20.3% of the population were under the age of 18, 7.5% from 18 to 24, 25.0% from 25 to 44, 28.5% from 45 to 64, and 18.7% who were 65 years of age or older. The median age was 42.6 years. For every 100 females, the population had 89.9 males. For every 100 females ages 18 and older there were 84.7 males.

===2000 census===
As of the 2000 United States census there were 6,914 people, 2,829 households, and 1,841 families living in the town. The population density was 305.1 /km2. There were 3,017 housing units at an average density of 133.1 /km2. The racial makeup of the town was 77.03% White, 17.57% African American, 0.29% Native American, 0.87% Asian, 0.04% Pacific Islander, 2.21% from other races, and 1.98% from two or more races. 4.15% of the population were Hispanic or Latino of any race.

There were 2,829 households, out of which 28.4% had children under the age of 18 living with them, 47.3% were married couples living together, 13.6% had a female householder with no husband present, and 34.9% were non-families. 30.2% of all households were made up of individuals, and 12.4% had someone living alone who was 65 years of age or older.
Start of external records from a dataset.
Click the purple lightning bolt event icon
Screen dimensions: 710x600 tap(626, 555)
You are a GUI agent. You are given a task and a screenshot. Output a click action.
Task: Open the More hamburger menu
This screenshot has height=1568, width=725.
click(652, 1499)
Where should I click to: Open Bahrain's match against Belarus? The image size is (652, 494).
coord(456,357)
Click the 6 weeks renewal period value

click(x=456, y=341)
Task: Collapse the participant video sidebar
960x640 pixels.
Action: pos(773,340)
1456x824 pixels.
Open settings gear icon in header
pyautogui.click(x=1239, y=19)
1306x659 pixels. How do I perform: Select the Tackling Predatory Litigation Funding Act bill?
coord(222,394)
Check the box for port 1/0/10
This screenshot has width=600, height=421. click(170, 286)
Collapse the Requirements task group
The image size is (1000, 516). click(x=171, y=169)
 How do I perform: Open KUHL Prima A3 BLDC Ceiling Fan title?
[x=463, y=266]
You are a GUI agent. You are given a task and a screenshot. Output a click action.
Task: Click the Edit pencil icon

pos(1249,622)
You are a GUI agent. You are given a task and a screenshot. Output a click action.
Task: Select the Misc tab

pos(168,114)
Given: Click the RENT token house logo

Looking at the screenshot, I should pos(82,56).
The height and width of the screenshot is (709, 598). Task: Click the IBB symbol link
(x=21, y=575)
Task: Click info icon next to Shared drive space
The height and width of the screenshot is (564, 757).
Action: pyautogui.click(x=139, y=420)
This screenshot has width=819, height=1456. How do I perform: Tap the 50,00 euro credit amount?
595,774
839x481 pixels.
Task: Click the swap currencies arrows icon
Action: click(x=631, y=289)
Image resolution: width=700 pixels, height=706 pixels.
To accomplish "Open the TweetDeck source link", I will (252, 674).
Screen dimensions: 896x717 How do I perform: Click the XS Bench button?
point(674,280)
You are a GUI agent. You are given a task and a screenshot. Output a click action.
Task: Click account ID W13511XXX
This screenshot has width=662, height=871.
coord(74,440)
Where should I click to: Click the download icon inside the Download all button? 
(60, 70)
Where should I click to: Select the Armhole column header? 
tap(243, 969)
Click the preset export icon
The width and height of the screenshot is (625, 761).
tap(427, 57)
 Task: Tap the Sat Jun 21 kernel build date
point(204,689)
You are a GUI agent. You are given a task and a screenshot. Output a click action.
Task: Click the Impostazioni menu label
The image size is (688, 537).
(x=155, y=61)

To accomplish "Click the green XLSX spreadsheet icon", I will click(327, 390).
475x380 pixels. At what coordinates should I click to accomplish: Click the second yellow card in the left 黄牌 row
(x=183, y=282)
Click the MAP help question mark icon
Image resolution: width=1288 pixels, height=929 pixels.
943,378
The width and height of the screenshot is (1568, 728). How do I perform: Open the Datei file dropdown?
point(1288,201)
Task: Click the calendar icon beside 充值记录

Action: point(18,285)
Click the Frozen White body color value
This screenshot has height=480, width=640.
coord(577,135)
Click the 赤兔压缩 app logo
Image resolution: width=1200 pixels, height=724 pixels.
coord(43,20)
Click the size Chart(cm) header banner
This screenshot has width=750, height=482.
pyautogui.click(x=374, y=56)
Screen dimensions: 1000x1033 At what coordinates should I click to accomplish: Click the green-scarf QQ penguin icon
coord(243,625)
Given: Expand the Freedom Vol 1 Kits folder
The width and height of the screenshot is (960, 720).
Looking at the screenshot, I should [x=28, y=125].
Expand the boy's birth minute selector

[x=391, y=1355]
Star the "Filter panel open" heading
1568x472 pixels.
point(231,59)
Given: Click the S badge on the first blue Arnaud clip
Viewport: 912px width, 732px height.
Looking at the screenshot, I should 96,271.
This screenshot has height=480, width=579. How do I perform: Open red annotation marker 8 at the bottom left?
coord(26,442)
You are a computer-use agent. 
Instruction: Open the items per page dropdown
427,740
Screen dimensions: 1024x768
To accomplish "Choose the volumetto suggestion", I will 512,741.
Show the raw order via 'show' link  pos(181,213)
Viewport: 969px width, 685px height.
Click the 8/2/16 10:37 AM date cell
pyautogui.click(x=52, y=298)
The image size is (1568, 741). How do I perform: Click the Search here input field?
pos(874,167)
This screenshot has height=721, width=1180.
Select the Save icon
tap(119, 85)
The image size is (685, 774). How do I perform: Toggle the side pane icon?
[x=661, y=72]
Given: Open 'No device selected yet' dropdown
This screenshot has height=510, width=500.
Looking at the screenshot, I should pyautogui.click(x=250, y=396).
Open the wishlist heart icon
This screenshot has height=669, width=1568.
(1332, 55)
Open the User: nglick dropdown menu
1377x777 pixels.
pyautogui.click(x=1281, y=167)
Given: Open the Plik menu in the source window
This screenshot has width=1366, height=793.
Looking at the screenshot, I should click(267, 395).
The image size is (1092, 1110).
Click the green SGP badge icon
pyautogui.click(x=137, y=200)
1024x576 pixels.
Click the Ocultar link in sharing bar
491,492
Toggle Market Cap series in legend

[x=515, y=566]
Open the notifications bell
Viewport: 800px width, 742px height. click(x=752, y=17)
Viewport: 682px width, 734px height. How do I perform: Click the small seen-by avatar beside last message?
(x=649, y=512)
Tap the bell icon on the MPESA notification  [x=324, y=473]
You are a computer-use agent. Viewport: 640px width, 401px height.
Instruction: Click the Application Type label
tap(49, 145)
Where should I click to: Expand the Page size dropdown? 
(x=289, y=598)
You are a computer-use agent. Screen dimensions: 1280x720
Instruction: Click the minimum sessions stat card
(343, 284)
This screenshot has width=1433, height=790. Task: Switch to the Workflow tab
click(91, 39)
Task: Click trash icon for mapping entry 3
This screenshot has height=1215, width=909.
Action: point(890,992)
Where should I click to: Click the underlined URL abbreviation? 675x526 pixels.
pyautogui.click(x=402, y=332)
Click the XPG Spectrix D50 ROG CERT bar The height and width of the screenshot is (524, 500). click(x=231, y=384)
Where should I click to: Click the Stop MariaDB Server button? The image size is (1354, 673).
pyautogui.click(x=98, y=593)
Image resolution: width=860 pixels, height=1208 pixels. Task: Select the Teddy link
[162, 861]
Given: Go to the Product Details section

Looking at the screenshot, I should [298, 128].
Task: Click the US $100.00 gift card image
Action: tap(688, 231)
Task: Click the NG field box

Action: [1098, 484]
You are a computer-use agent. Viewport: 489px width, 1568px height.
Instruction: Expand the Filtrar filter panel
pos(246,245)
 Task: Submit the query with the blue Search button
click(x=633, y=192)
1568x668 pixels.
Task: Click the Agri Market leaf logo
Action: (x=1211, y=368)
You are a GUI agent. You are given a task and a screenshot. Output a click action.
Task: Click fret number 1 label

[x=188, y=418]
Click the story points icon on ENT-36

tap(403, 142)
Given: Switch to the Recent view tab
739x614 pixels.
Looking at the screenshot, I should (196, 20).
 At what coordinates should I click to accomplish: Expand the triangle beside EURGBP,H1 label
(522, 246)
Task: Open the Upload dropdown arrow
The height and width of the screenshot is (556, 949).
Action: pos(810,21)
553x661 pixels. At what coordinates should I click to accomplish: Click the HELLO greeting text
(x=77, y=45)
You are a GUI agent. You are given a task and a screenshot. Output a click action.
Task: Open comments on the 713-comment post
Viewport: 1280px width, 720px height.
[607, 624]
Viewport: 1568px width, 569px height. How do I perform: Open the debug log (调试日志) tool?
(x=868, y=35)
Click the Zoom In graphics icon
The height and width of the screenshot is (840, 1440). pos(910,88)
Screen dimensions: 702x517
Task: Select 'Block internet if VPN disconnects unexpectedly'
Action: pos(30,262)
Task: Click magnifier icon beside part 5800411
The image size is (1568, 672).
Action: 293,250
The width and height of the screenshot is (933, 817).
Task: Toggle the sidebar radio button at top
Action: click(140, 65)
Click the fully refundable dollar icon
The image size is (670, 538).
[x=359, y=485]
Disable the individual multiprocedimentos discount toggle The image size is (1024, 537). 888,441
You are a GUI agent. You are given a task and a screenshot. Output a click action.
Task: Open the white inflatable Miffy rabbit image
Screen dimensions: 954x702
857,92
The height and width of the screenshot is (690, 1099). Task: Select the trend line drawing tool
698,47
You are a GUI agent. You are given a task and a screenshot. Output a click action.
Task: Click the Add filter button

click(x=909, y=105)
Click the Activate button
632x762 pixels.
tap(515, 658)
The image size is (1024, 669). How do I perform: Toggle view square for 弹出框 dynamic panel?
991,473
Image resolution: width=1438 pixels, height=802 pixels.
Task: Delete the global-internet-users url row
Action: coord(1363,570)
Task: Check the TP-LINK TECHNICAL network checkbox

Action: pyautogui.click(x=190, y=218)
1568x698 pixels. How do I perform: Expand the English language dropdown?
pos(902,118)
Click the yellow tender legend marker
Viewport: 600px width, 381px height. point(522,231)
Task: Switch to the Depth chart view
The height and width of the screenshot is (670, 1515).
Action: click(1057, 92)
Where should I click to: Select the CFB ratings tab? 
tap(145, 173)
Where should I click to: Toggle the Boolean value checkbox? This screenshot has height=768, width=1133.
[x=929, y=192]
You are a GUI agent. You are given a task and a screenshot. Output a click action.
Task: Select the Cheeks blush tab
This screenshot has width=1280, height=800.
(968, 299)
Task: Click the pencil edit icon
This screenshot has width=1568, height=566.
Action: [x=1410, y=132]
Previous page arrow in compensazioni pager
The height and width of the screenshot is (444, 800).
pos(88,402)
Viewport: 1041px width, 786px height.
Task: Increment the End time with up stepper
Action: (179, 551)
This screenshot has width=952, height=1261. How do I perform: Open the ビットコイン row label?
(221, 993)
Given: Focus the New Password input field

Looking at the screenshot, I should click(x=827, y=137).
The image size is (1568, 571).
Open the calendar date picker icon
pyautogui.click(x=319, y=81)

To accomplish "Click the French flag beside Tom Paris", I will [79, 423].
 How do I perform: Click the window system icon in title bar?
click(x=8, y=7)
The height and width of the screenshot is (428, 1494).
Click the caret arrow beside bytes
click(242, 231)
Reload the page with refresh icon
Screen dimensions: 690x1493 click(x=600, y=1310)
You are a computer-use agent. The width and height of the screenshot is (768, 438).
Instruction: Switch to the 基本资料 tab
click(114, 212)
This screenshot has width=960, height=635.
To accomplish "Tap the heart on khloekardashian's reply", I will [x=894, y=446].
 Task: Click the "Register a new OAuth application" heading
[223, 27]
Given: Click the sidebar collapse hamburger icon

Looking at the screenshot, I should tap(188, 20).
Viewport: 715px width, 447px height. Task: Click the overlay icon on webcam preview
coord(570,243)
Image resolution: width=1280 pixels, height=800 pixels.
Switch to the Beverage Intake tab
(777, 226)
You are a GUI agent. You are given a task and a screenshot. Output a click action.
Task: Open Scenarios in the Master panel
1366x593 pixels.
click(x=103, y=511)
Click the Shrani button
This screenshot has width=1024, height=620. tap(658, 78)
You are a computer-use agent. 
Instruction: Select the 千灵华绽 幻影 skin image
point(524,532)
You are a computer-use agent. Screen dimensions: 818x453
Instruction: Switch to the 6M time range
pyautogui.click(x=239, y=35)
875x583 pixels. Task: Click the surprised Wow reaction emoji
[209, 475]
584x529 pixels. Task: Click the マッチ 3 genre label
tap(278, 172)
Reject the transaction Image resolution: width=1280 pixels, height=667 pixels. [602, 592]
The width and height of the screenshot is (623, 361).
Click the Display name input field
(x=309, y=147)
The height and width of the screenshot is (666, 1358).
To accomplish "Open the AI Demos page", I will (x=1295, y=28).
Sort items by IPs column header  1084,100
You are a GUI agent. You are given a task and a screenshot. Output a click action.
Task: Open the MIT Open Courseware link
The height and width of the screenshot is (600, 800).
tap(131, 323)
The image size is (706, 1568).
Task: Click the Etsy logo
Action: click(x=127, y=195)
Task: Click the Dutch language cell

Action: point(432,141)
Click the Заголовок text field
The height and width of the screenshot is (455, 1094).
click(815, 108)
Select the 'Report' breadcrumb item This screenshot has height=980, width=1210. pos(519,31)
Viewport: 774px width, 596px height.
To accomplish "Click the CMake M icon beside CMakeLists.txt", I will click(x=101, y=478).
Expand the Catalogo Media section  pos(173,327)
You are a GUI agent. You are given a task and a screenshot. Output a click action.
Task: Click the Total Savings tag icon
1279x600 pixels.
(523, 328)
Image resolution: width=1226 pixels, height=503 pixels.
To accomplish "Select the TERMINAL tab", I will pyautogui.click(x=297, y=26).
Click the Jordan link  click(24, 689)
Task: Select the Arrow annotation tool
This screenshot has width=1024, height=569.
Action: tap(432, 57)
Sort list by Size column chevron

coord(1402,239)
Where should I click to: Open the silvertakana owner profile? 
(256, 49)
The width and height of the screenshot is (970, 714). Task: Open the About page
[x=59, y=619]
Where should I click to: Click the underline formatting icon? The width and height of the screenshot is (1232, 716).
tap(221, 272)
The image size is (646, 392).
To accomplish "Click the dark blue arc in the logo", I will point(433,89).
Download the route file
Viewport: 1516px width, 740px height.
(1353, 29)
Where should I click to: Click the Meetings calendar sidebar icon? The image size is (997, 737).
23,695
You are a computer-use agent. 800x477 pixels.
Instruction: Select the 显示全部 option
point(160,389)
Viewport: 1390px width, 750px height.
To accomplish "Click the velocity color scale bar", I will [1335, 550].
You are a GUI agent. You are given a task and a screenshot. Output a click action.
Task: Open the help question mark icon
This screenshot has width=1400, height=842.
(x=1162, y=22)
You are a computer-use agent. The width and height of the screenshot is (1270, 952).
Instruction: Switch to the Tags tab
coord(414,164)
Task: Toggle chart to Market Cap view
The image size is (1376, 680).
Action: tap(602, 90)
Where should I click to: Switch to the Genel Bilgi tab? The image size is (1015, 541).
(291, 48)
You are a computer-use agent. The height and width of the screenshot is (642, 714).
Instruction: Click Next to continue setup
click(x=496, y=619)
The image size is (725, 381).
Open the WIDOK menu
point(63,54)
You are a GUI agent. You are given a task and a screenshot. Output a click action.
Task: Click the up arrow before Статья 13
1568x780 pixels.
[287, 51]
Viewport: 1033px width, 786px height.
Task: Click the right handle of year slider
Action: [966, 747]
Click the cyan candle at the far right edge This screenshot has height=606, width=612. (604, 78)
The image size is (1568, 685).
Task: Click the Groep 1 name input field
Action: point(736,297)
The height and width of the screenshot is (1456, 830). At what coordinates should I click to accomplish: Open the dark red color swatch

The average household size was 2.40 and the average family size was 2.98.

In the CDP the population was spread out, with 23.0% under the age of 18, 8.5% from 18 to 24, 28.4% from 25 to 44, 23.9% from 45 to 64, and 16.2% who were 65 years of age or older. The median age was 38 years. For every 100 females, there were 90.7 males. For every 100 females age 18 and over, there were 86.5 males.

The median income for a household in the CDP was $39,976, and the median income for a family was $51,270. Males had a median income of $40,195 versus $26,620 for females. The per capita income for the CDP was $19,208. 11.8% of the population and 9.3% of families were below the poverty line. Out of the total people living in poverty, 13.4% are under the age of 18 and 10.2% are 65 or older.